Sitting in a shelter made of branches and torn fabric, Amina cradles a small boy on her lap. The child is listless and shockingly thin. He is severely malnourished and needs to get to hospital fast.
This was one of many stories five years ago, during the height of a malnutrition emergency in Somalia, causing thousands to cross the border to Kenya. Amina and her five children had just arrived in Kenya’s Dadaab refugee camp, after walking from the Somali border, 70km away across the baking red desert.
They had been driven from their village by a long and vicious war and a terrible two-year drought. Thousands of other Somalis were arriving at Dadaab each month, weak from the long walk and having had too little to eat. Doctors Without Borders (MSF) data show that one in five of the newly-arrived children was severely malnourished, and at MSF’s hospital in the camp, staff were rushing to put up tents to make more space for the sick and the dying.

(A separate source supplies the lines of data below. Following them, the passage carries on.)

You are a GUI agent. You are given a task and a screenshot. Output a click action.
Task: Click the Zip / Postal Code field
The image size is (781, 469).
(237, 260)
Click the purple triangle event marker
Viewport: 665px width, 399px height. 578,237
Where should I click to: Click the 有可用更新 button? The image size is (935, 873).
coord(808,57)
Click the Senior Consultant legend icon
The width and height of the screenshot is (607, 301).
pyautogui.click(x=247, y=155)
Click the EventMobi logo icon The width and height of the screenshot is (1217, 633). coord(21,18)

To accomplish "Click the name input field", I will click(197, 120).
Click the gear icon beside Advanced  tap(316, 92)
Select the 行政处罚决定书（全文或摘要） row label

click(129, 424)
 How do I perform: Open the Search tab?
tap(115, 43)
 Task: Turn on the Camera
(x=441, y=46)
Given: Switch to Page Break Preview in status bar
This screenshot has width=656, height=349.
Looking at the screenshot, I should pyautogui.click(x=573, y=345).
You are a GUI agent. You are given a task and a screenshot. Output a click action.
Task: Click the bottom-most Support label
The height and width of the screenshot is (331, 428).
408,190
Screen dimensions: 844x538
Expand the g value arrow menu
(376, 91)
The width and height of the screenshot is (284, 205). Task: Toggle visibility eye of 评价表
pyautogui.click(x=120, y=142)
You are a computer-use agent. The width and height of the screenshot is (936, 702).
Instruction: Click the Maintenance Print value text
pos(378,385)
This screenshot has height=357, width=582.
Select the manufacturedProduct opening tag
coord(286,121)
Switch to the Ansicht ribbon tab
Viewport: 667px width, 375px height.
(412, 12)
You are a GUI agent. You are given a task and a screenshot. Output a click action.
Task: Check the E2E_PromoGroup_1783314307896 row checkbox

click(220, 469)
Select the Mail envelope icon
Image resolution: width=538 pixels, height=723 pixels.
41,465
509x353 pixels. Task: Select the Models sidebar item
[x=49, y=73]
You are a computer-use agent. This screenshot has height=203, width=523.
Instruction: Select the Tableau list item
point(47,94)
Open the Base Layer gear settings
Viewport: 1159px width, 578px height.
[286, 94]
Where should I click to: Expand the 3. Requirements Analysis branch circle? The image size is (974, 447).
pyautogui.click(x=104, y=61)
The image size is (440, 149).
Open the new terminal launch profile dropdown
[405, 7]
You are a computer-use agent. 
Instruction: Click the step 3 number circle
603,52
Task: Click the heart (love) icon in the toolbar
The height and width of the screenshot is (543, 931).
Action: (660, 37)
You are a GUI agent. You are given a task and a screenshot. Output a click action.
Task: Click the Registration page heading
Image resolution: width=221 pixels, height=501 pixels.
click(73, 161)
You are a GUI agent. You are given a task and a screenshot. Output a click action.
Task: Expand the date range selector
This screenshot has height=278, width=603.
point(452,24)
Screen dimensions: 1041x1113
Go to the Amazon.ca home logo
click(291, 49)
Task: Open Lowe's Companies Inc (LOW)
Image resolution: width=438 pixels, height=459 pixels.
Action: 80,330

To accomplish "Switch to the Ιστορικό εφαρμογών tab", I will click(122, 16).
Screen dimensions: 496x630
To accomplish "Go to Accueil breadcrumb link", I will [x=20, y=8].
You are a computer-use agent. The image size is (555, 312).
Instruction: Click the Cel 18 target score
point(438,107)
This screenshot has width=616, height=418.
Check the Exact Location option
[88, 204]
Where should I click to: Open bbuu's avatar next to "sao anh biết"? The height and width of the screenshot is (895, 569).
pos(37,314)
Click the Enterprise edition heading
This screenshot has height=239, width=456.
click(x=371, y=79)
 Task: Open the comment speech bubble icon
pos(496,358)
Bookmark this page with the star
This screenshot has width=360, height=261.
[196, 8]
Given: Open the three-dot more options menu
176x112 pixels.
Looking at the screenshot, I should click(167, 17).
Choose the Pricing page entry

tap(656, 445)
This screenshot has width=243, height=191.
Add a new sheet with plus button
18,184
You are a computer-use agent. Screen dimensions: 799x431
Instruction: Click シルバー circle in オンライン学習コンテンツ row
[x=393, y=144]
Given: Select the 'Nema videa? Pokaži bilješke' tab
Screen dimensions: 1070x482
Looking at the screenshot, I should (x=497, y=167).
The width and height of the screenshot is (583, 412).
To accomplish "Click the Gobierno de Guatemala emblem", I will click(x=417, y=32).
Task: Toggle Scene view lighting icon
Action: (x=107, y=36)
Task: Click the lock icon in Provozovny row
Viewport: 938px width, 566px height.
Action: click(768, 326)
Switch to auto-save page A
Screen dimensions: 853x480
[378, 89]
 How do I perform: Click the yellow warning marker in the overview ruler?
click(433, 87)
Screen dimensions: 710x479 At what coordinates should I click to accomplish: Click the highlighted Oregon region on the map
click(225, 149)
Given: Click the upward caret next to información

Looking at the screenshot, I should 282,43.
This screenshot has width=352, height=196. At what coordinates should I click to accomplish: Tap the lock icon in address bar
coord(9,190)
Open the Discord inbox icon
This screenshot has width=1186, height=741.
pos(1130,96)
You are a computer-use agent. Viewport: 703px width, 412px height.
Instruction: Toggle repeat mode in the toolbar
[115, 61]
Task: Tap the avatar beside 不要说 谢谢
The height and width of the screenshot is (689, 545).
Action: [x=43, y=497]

That emergency was in 2011. The MSF hospital staff have since dismantled the extra tents and the health situation in Dagahaley camp has somewhat stabilised. But in such a precarious environment, things could change at any time. In a vast camp like Dadaab — which houses about 350 000 refugees, and where people live on top of each other, with poor sanitation and limited food rations — infectious diseases can spread like wildfire.
Last year saw a major outbreak of cholera in the camp, and there are regular cases of measles, mainly among new arrivals from Somalia. MSF’s hospital sees a constant stream of people with diarrhoeal diseases, skin diseases, respiratory tract infections and malnutrition.
Mental health conditions among the population are common. At the same time, chronic diseases, including diabetes, hypertension and end-stage cancers, are also on the rise. MSF’s team is always on its toes, wondering where the next health crisis will come from.
In South Africa, refugees also experience a lack of access to healthcare
Residents of Dadaab face innumerable health problems. (Reuters)
Closure of Dadaab camp
And now the next potential crisis has appeared, this time from an unexpected direction. The Kenyan government announced in May that it will close Dadaab and send all its residents back to Somalia — the very place they are seeking refuge from. No one would say that life in Dadaab refugee camp is good for your health.
Denied the right to work or to travel, with no opportunity to become integrated into Kenyan society and with little hope of being resettled abroad, depression and other mental health disorders are common among the refugees; around two percent of the population in Dagahaley camp are on psychiatric medication, according to MSF data.
In addition to the other myriad health risks of the camp, patients in need of advanced healthcare face difficulties getting referrals to specialist hospitals elsewhere. But the health consequences of being forcibly returned to Somalia will be a great deal worse.
Facts about the health situation in much of Somalia are sketchy — because of the insecurity, few journalists or aid workers venture there. But we do know that, in large parts of the country, even basic healthcare services are scarce or nonexistent. In Dadaab, MSF often finds that children arriving from Somalia have never been vaccinated against common childhood diseases — another telling indication of the health landscape there. Few families have so far taken the decision to return to Somalia despite an agreement signed in 2013 between the governments of Kenya and Somalia and the United Nations High Commissioner of Refugees.
This recent announcement by the Kenyan government strips refugees of any choice. If the return of the refugees is not done voluntarily, it is likely to have major consequences for their health, escalating their vulnerability to malnutrition, weakening their immune systems and making them vulnerable to infectious diseases.
People with incommunicable diseases will also be at increased risk, as symptoms do not usually become severe until an advanced stage of the disease, lessening their impetus, in a difficult situation, to seek healthcare until it is too late.
Patients with chronic diseases and who are already on medication need continuity of care to safeguard their health — whether they are diabetics who need insulin, or people with hypertension who need ongoing treatment. With diseases such as tuberculosis, interrupted treatment brings with it the risk of drug-resistance developing, and if a patient with psychosis is forced to come off their medication, their cognitive function and behaviour development goes into reverse.
If the Kenyan government goes ahead with the threatened closure of Dadaab, I dread the thought of what will happen to MSF’s patients and the most vulnerable refugees. Sending the camp’s residents back to Somalia without due care is likely to become the next health emergency.
Melat Haille is the medical co-ordinator for Médecins Sans Frontières.